En las cuencas mineras españolas, los sindicatos han mostrado una gran connivencia y coordinación con los propios empresarios en su estrategia para mantener íntegros los subsidios e incentivos económicos recibidos y sus mecanismos de distribución. Una complicidad patente a la hora de recibir y gestionar los fondos del Plan del Carbón, una armonización más que evidente sobre el momento elegido para detonar sus movilizaciones tras los anuncios de ERE’s (siempre contra el Gobierno y no contra sus patronos), un silencio sepulcral respecto a las irregularidades y, en conjunto, una coordinación total a la hora de trasladar y efectuar las oportunas maniobras de presión ante el gobierno de turno. La diferencia hoy estriba en que el país está en crisis, con una tasa de paro desbocada, mientras las medidas de austeridad afectan a todos los sectores y la sombra de la corrupción se prolonga sobre este esquema endiablado de ayudas.

En la actualidad la Unión Europea es clara: no habrá más ayudas para las minas de carbón a partir del 31 de diciembre de 2018. Y las que quieran seguir funcionando tendrán que devolver las ayudas recibidas. En este contexto es el Gobierno el que debe mover ficha. Hasta la fecha la actuación ha sido proteccionista hasta tal punto que políticos tan dispares como el expresidente del Gobierno, José Luis Rodríguez Zapatero, y el presidente de la Junta de Castilla y León, Juan Vicente Herrera, se hayan visto como extraños pero decididos compañeros de viaje en defensa del carbón y del decreto aprobado en febrero de 2011.

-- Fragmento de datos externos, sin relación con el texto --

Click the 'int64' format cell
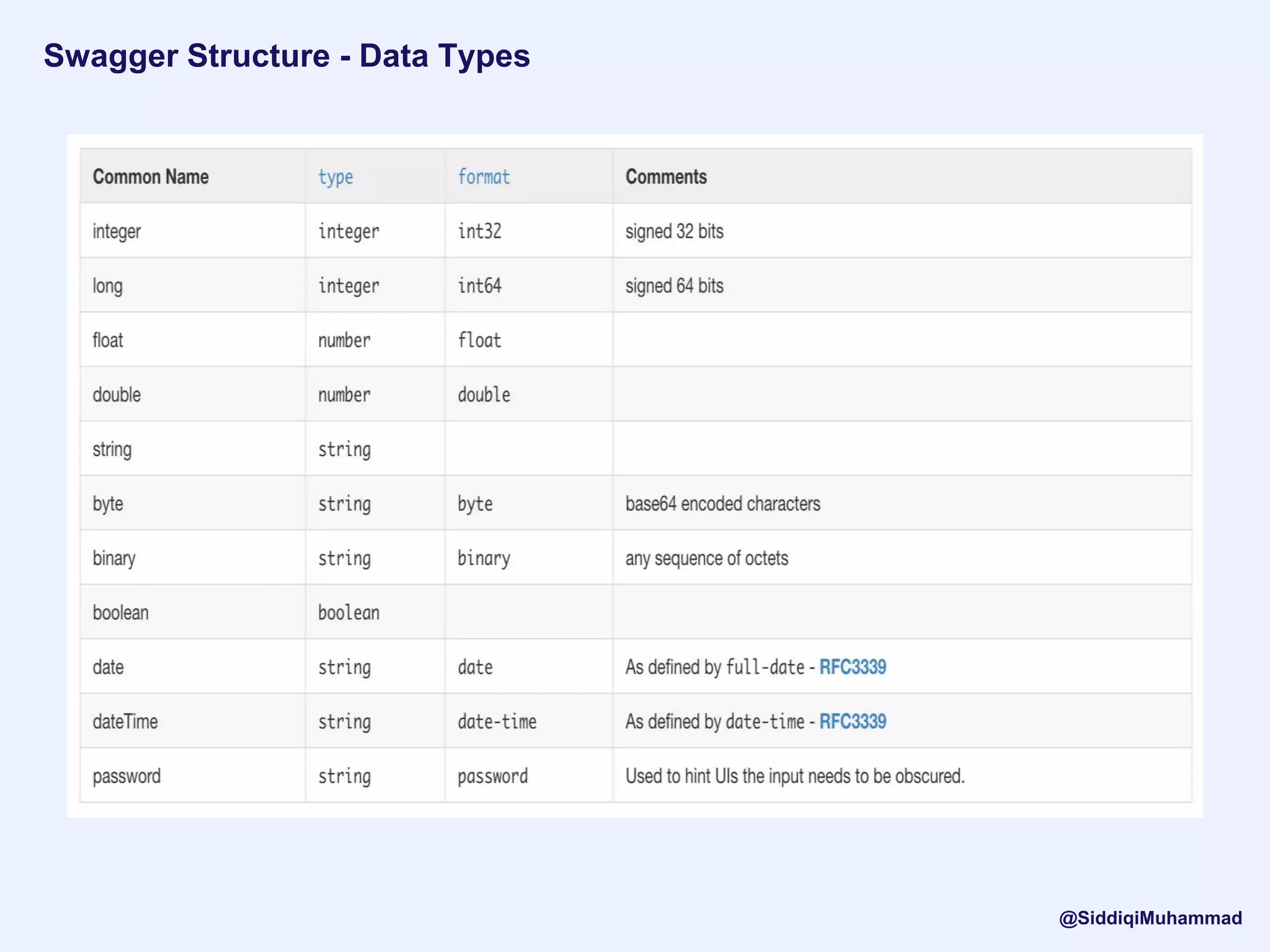Viewport: 1270px width, 952px height. 479,286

La llegada del actual Gobierno supuso una política económica de austeridad cuyos recortes han afectado también al carbón. Las subvenciones directas a la explotación han pasado de 301 a 111 millones de euros y el decreto de Zapatero finalizará en 2015. Empresas como las del Grupo Alonso se encuentran en preconcurso de acreedores. Desde 1990 se han destinado 22.000 millones de euros a la reestructuración de las comarcas de la minería del carbón. Entonces trabajaban 45.000 personas frente a las menos de 4.000 de la actualidad.

En los últimos meses se ha producido la desaparición de 500.000 toneladas de la hullera pública que se encontraban en sus instalaciones y que ha culminado con la denuncia a las empresas del Grupo Alonso, Unión Minera del Norte (UMINSA) y Coto Minero Cantábrico (CMC), por parte de Hunosa. No es además un hecho aislado, tal y como indica la necesidad de realizar inspecciones a través de mediciones aéreas volumétricas. Con un episodio tan oscuro como poco sorprendente, el Gobierno tiene ante sí un momento para reflexionar y decidir si sigue atendiendo sus compromisos comarcales o afronta la situación desde una óptica nacional. De momento, las relaciones con el sector son frías y el Gobierno empieza a demostrar mayor firmeza que sus predecesores: ha decidido paralizar ayudas por valor de 49 millones de euros al Grupo Alonso por este incidente y por sus deudas con la Seguridad Social. La senda abierta por Thatcher sigue vigente. Ahora más que nunca.